Think of your budget as an output rather than an input. Start with reach and frequency and let that equation tell you how much you need to spend, then adjust accordingly. If the budget output is too much, for example, play around with the other pieces of the puzzle until you’re happy with all the numbers.

“Take the example of a plumber,” says Spencer. “You pass multiple billboards about this guy day after day—so that when all of a sudden you need a plumber, who are you gonna think of first? The face you saw for the last 3 weeks, right?” 

To build trust, people need to see your brand multiple times in multiple places. It’s just how our brains work. And since billboards can’t move around like people do (that would be horrifying), you have to make sure they’re strategically positioned to catch those same eyes repeatedly.

Install Your Measurement Infrastructure (Days 15-21)

Your campaign is useless if you can’t measure the metrics. Before launch, Spencer swears by the following:

  • Create a website
  • Install Google Analytics (don’t worry, it’s free)
  • Establish baseline website metrics 2 weeks prior to launch

It seems like common sense, but many small businesses skip this part, leaving them unable to determine whether their billboard campaign worked.

> COLLECTED DATA:
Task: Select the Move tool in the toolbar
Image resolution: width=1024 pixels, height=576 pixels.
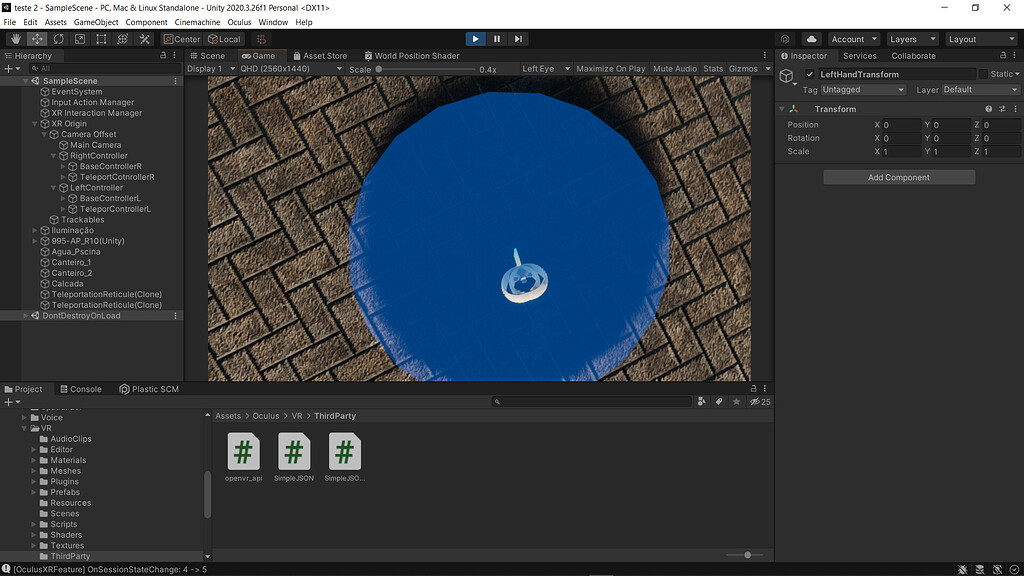Action: [x=37, y=39]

> EXERCISE OBJECTIVE: Translate this sentence from the billboard advertising text into Spanish: "To build trust, people need to see your brand multiple times in multiple places."

> WRITTEN ANSWER: Para generar confianza, las personas necesitan ver tu marca varias veces en varios lugares.